───── Exercise material ─────

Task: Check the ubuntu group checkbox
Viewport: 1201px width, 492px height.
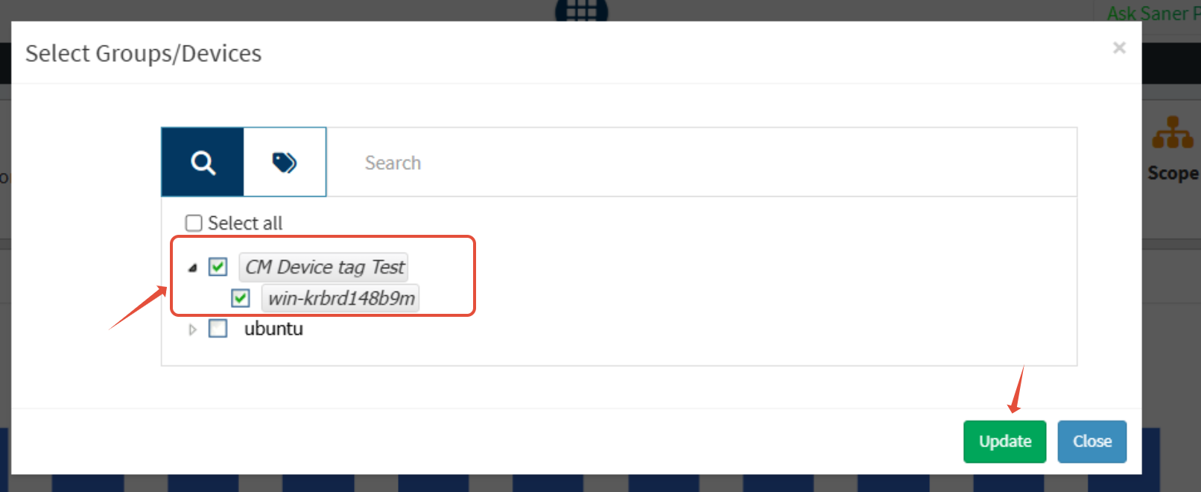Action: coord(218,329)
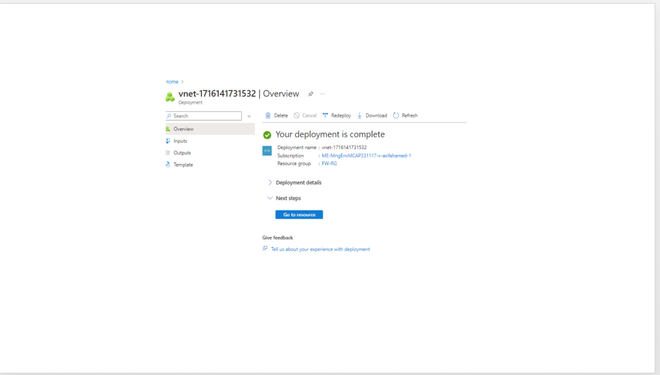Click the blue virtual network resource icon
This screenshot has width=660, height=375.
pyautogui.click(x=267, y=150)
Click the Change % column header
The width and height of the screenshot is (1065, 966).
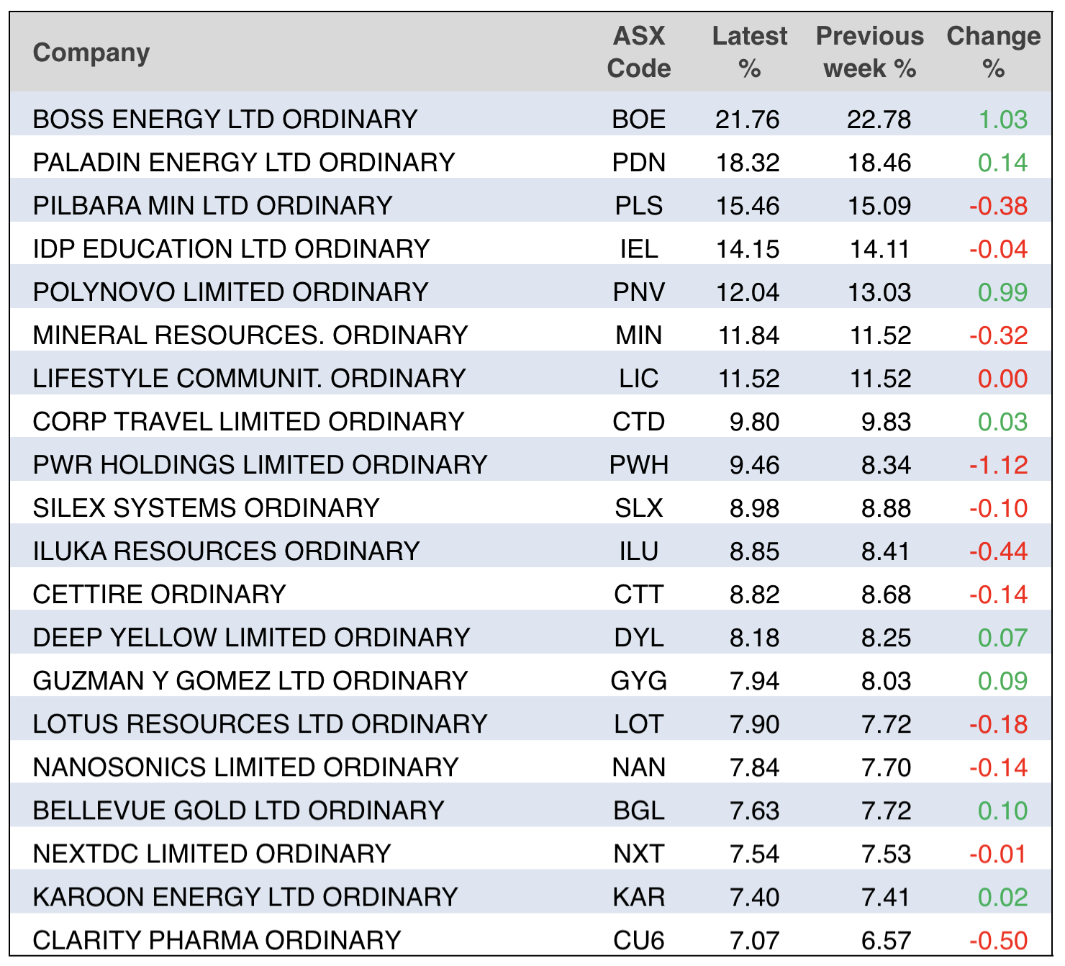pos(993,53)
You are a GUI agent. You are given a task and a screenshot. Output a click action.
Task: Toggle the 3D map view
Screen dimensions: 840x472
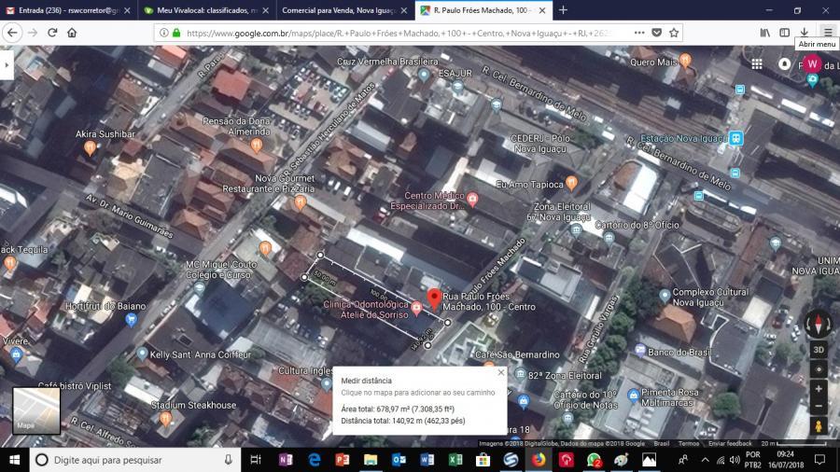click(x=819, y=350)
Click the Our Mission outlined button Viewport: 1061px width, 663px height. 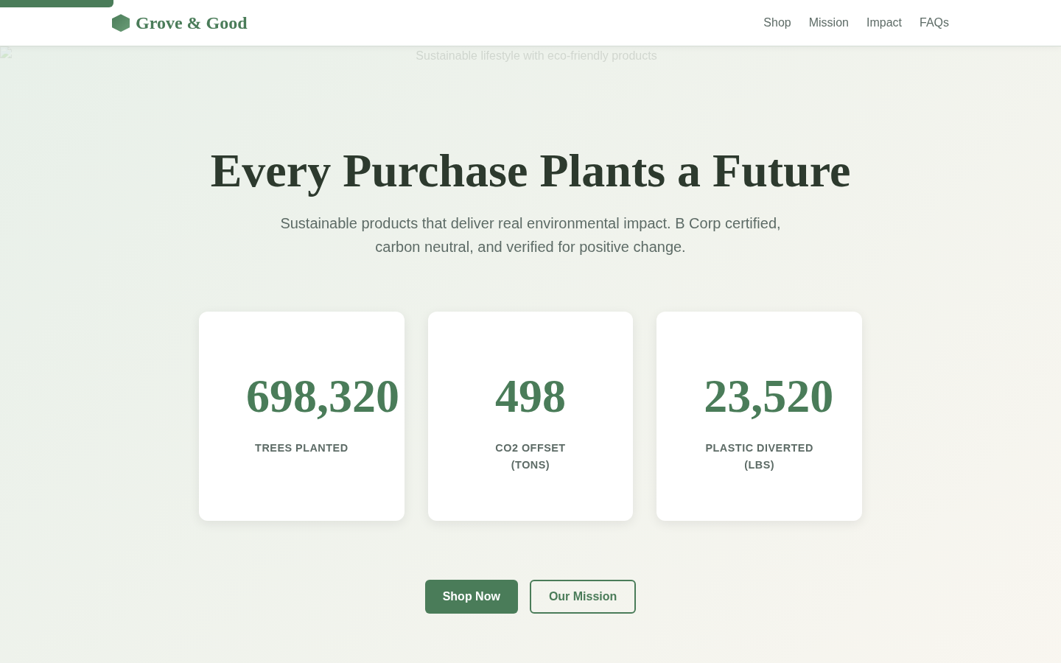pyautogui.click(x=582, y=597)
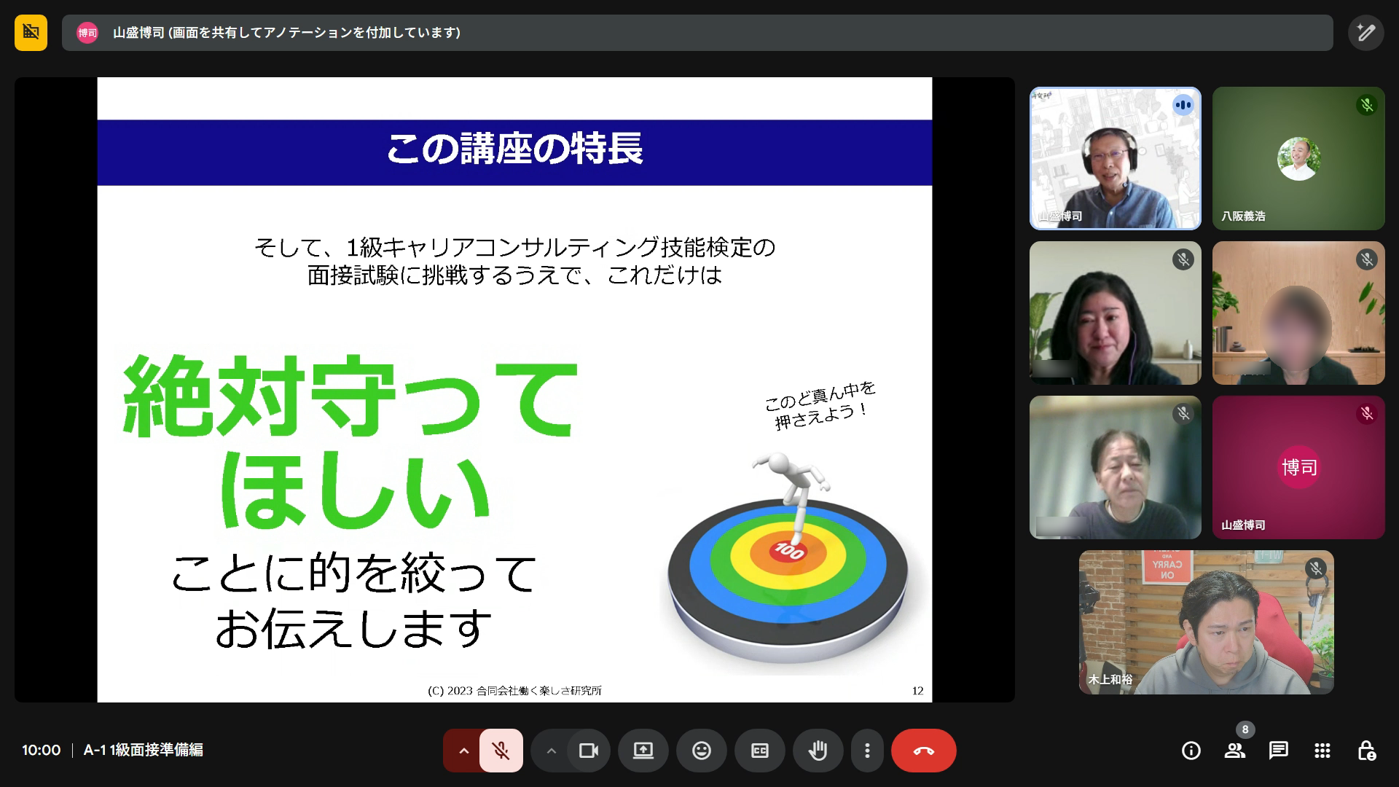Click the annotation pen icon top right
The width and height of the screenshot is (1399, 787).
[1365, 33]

─────

■ Brief: Rewrite every line of the records between the lines holding "You are a GUI" and "click(x=819, y=350)", inclusive, shifting each coordinate in the answers by -61. Leave the pictures out.

■ Answer:
You are a GUI agent. You are given a task and a screenshot. Output a click action.
Task: Toggle the 3D map view
Screen dimensions: 840x472
click(x=758, y=289)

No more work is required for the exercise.